**Problems and tasks**
1. From the review of The Rhythm Section, copy the passage that begins with the words "Did The Rhythm" and ends with "this film yourself.".
2. In the review of The Rhythm Section, where does Stephanie find the ex-MI6 agent known as B?
3. Continue the review of The Rhythm Section from the point where it stops.

**Document section**
__________

Did The Rhythm Section deserve to set the grotesque record of having the worst opening weekend at the box office for any film to open in more than 3000 theaters? If we mean "deserve" in the sense of it being the worst film to open in more than 3000 theaters, or the one with the worst advertising campaign, then of course not - it's not even the worst film with the worst ad campaign of a film that opened during January, 2020.* But let me put it this way: if I am doing my job properly, you will not reach the end of this review with any desire to spend any amount of money to watch this film yourself.

The Rhythm Section is the sixth film made by Eon Productions outside of the James Bond franchise, the fifth since Eon's co-founder Albert R. Broccoli passed away, leaving control of the company to his daughter Barbara Broccoli and stepson Michael G. Wilson. It's also the first one of those six films that's openly derivative of the Bond pictures: while it's surely reductive to assume that this adaptation of the first book (of four) in Mark Burnell's Stephanie Patrick series was put into production specifically as a way for Eon to get a new "Lady Bond' franchise going, it would just as surely be deeply naïve to doubt that the idea never once crossed Broccoli and Wilson's minds.

So yes, the focus here is one Stephanie Patrick, played by Blake Lively, whose career absolutely did not need this movie at this moment. Stephanie is last living member of her family, the one person who didn't make it onto a doomed flight a few years back: her parents, brother, and sister all died in a plane explosion that turns out to have been a targeted attack on a different passenger.  These days, Stephanie's plunge into the darkest depths of depression has left her a drug-addicted prostitute, and this is how she's found by independent journalist Keith Proctor (Raza Jeffrey). Without a clear goal of his own, Proctor tells her all of the above, including the identity of the man responsible for the bomb that killed her family, who just so happens to be studying at university right there in London. Stephanie goes to confront and kill him, but loses her nerve; she comes close enough, however, for the bomb-maker, Reza (Tawfeek Barhom) to go into lockdown mode, which among other things means killing Proctor. It does not mean destroying Proctor's records, however, which is how Stephanie is able to trace the journalist's source, an ex-MI6 agent code-named B, for Boyd (Jude Law). She finds B in Scotland, and convinces him to train her as a super-spy assassin, so that she can track down Reza, as well as the man who hired him, the mysterious U-17, and kill them both. B is a real asshole about this.

__________

**Data section**

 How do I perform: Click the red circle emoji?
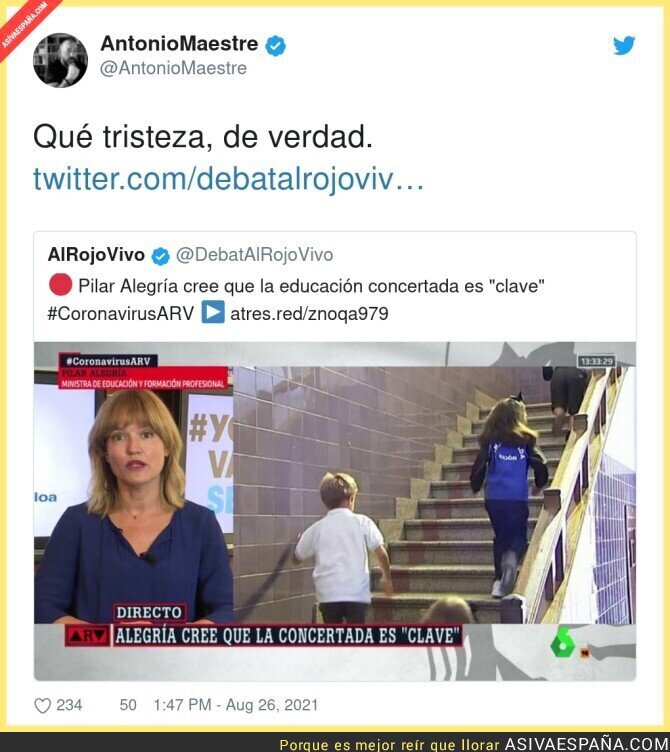click(x=60, y=284)

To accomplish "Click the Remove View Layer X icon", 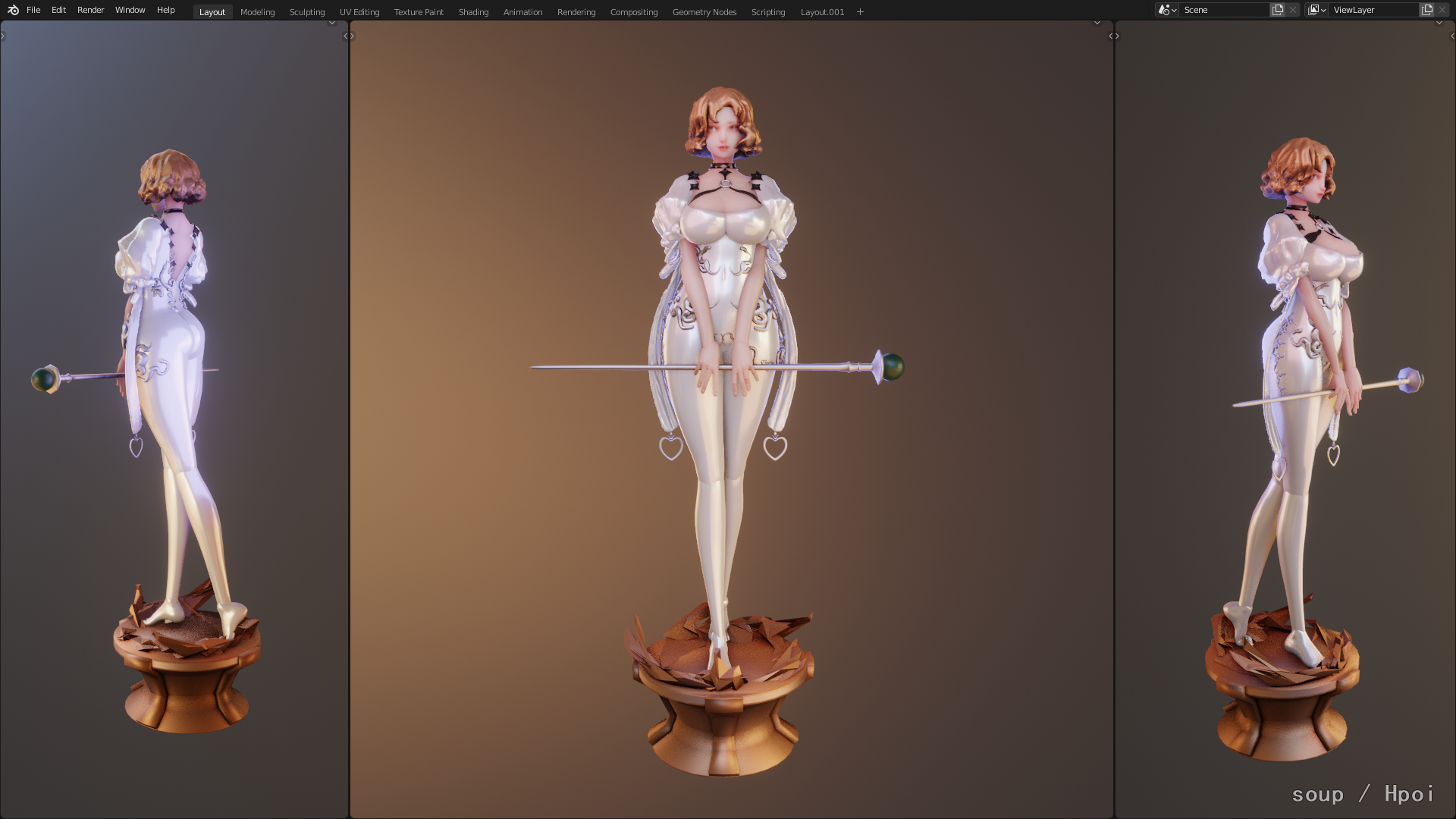I will pyautogui.click(x=1442, y=10).
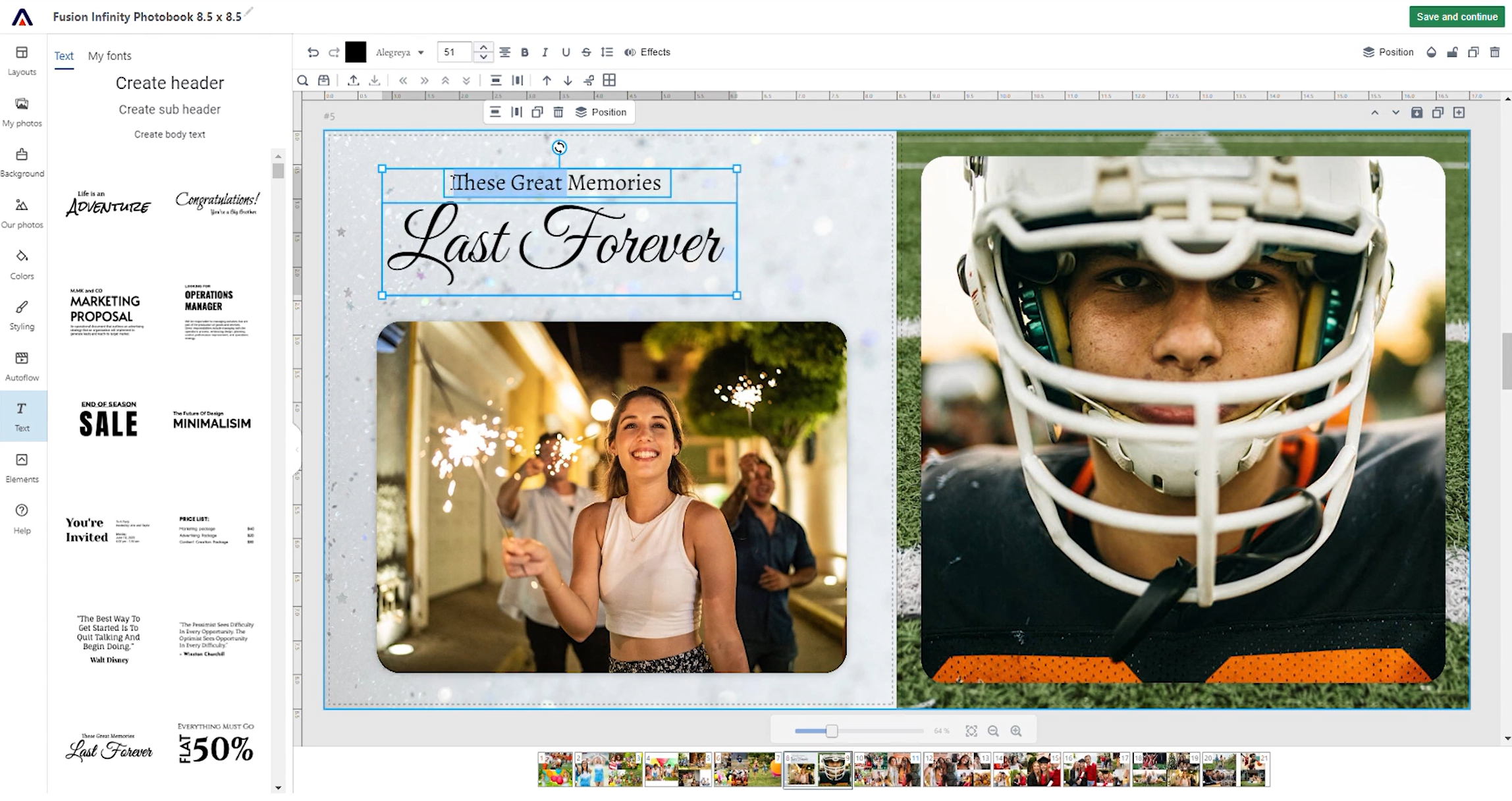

__________

**Outputs for the tasks**
1.
Did The Rhythm Section deserve to set the grotesque record of having the worst opening weekend at the box office for any film to open in more than 3000 theaters? If we mean "deserve" in the sense of it being the worst film to open in more than 3000 theaters, or the one with the worst advertising campaign, then of course not - it's not even the worst film with the worst ad campaign of a film that opened during January, 2020.* But let me put it this way: if I am doing my job properly, you will not reach the end of this review with any desire to spend any amount of money to watch this film yourself.

2. In Scotland.

3.
The shorter version of all that: Jude Law plays an ex-spy who trains Blake Lively to become a world-class assassin who wears the very worst wigs. And here is where we start to get into the significant, even severe problems with The Rhythm Section. Basically, it is ridiculous. And there's of course much that can be done in taking ridiculous things and treating them seriously, and action cinema in particular is a good place to do this. The problem lies in forgetting that the audience knows it's ridiculous. I mean, we see Lively in those wigs. We're not going to pretend that this can actually turn into a sober-minded study of trauma curdling into the desire for revenge at all costs; it can at most do that in a very reductive, pop-psychology way. And reductive pop psychology is all that The Rhythm Section ever has, which is perfectly fine. Unfortunately, Burnell (writing the screenplay), director Reed Morano, and Lively all seem to have it in mind that this might turn into a very rich character study as long as they make sure not to cheapen it in anyway. By, for example, making it even a little bit fun to watch.

That's the problem, right there. The Rhythm Section is at heart a "gorgeous woman in silly wigs murdering people in beautiful locations around the globe" thriller, but it doesn't have an ounce of humor in it. It is, indeed, anti-humorous. In the film's trailer, there's a beat where Stephanie is asked how she expects to gain closure about losing her loved ones, and Lively responds, after the mildest of pauses, "violently", with a little vocal shrug; I wouldn't call it a funny joke, exactly, but it has a certain acerbic wit that feels at least worthy of a smirk. In context in the movie, the same beat is so grim and weighted with meaning that it's almost more miserable than everything around it. And that is quite miserable. This is a heavy movie, moving slowly and using lots of very claustrophobic compositions and muted lighting to make everything feel thick and gloomy, while Lively and Law are working hard to make their characters as brittle and unsmiling as possible. If the film could actually translate this into talking about Stephanie's pain, maybe we'd have something, but everything about the story, the character, and the performance are so one-note that it all feels frivolous. Stephanie's dead family are never more than pictures and flashbacks without personality; she is, herself, such a flat representation of disaffection that I never once felt like the film answered the crucial question of "but why do I care?".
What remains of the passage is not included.